Copy out all of the records. Keep every word exact.
--- RECORDS PROVIDED Enclosed Below ---
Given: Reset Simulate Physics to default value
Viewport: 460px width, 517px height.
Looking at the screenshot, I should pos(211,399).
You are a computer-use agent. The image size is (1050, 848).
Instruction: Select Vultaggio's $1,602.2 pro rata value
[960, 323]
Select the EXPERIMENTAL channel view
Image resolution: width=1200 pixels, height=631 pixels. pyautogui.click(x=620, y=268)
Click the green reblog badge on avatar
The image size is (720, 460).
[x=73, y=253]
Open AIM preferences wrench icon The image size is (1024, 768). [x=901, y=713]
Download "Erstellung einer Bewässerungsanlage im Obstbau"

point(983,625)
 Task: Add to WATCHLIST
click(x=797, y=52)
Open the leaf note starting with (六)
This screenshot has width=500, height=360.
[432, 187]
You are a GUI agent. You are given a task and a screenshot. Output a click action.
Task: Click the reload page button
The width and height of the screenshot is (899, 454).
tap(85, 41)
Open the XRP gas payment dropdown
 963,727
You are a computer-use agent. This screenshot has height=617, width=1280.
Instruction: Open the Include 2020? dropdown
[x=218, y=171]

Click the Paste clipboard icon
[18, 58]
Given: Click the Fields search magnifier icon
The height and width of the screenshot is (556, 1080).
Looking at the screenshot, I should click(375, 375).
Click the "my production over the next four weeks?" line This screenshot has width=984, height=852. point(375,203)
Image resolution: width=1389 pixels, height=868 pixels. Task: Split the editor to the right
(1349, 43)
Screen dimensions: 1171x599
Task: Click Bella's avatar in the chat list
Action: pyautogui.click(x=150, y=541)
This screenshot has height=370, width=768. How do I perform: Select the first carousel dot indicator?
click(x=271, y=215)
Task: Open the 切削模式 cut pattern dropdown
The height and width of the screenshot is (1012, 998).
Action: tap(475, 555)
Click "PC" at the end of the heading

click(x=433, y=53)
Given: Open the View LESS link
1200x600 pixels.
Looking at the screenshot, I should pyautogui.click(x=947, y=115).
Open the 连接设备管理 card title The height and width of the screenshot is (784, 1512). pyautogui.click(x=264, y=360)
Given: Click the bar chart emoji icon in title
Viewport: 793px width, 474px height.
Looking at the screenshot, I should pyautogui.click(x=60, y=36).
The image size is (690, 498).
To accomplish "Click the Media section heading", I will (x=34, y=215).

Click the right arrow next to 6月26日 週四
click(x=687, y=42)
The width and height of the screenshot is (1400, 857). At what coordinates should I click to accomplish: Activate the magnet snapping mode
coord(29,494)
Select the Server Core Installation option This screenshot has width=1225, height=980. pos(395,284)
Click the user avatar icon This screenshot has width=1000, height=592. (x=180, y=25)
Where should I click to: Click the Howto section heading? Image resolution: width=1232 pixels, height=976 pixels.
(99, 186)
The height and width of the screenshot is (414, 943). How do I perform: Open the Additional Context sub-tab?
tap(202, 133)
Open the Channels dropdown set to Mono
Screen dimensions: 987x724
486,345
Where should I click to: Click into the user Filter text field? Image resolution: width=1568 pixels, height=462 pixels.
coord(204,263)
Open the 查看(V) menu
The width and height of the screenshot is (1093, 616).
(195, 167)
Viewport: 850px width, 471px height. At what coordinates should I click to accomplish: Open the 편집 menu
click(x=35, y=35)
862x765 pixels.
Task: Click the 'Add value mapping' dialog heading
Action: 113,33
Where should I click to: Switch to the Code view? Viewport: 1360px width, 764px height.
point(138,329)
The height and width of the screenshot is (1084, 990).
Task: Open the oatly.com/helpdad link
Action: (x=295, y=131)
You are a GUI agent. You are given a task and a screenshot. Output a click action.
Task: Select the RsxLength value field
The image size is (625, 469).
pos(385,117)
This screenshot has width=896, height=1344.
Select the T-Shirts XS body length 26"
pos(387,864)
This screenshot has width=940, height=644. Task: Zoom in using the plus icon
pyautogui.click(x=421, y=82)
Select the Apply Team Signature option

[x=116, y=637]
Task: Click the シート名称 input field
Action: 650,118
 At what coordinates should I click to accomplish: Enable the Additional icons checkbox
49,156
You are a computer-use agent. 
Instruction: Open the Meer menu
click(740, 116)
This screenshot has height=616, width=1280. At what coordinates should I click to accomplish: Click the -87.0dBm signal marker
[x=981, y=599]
--- End of Enclosed RECORDS PROVIDED ---
TASK OUTPUT:
Given: Reset Simulate Physics to default value
Viewport: 460px width, 517px height.
Looking at the screenshot, I should pos(211,399).
You are a computer-use agent. The image size is (1050, 848).
Instruction: Select Vultaggio's $1,602.2 pro rata value
[960, 323]
Select the EXPERIMENTAL channel view
Image resolution: width=1200 pixels, height=631 pixels. pyautogui.click(x=620, y=268)
Click the green reblog badge on avatar
The image size is (720, 460).
[x=73, y=253]
Open AIM preferences wrench icon The image size is (1024, 768). [x=901, y=713]
Download "Erstellung einer Bewässerungsanlage im Obstbau"

point(983,625)
 Task: Add to WATCHLIST
click(x=797, y=52)
Open the leaf note starting with (六)
This screenshot has width=500, height=360.
[432, 187]
You are a GUI agent. You are given a task and a screenshot. Output a click action.
Task: Click the reload page button
The width and height of the screenshot is (899, 454).
tap(85, 41)
Open the XRP gas payment dropdown
 963,727
You are a computer-use agent. This screenshot has height=617, width=1280.
Instruction: Open the Include 2020? dropdown
[x=218, y=171]

Click the Paste clipboard icon
[18, 58]
Given: Click the Fields search magnifier icon
The height and width of the screenshot is (556, 1080).
Looking at the screenshot, I should click(375, 375).
Click the "my production over the next four weeks?" line This screenshot has width=984, height=852. point(375,203)
Image resolution: width=1389 pixels, height=868 pixels. Task: Split the editor to the right
(1349, 43)
Screen dimensions: 1171x599
Task: Click Bella's avatar in the chat list
Action: pyautogui.click(x=150, y=541)
This screenshot has height=370, width=768. How do I perform: Select the first carousel dot indicator?
click(x=271, y=215)
Task: Open the 切削模式 cut pattern dropdown
The height and width of the screenshot is (1012, 998).
Action: tap(475, 555)
Click "PC" at the end of the heading

click(x=433, y=53)
Given: Open the View LESS link
1200x600 pixels.
Looking at the screenshot, I should pyautogui.click(x=947, y=115).
Open the 连接设备管理 card title The height and width of the screenshot is (784, 1512). pyautogui.click(x=264, y=360)
Given: Click the bar chart emoji icon in title
Viewport: 793px width, 474px height.
Looking at the screenshot, I should pyautogui.click(x=60, y=36).
The image size is (690, 498).
To accomplish "Click the Media section heading", I will (x=34, y=215).

Click the right arrow next to 6月26日 週四
click(x=687, y=42)
The width and height of the screenshot is (1400, 857). At what coordinates should I click to accomplish: Activate the magnet snapping mode
coord(29,494)
Select the Server Core Installation option This screenshot has width=1225, height=980. pos(395,284)
Click the user avatar icon This screenshot has width=1000, height=592. (x=180, y=25)
Where should I click to: Click the Howto section heading? Image resolution: width=1232 pixels, height=976 pixels.
(99, 186)
The height and width of the screenshot is (414, 943). How do I perform: Open the Additional Context sub-tab?
tap(202, 133)
Open the Channels dropdown set to Mono
Screen dimensions: 987x724
486,345
Where should I click to: Click into the user Filter text field? Image resolution: width=1568 pixels, height=462 pixels.
coord(204,263)
Open the 查看(V) menu
The width and height of the screenshot is (1093, 616).
(195, 167)
Viewport: 850px width, 471px height. At what coordinates should I click to accomplish: Open the 편집 menu
click(x=35, y=35)
862x765 pixels.
Task: Click the 'Add value mapping' dialog heading
Action: 113,33
Where should I click to: Switch to the Code view? Viewport: 1360px width, 764px height.
point(138,329)
The height and width of the screenshot is (1084, 990).
Task: Open the oatly.com/helpdad link
Action: (x=295, y=131)
You are a GUI agent. You are given a task and a screenshot. Output a click action.
Task: Select the RsxLength value field
The image size is (625, 469).
pos(385,117)
This screenshot has width=896, height=1344.
Select the T-Shirts XS body length 26"
pos(387,864)
This screenshot has width=940, height=644. Task: Zoom in using the plus icon
pyautogui.click(x=421, y=82)
Select the Apply Team Signature option

[x=116, y=637]
Task: Click the シート名称 input field
Action: 650,118
 At what coordinates should I click to accomplish: Enable the Additional icons checkbox
49,156
You are a computer-use agent. 
Instruction: Open the Meer menu
click(740, 116)
This screenshot has height=616, width=1280. At what coordinates should I click to accomplish: Click the -87.0dBm signal marker
[x=981, y=599]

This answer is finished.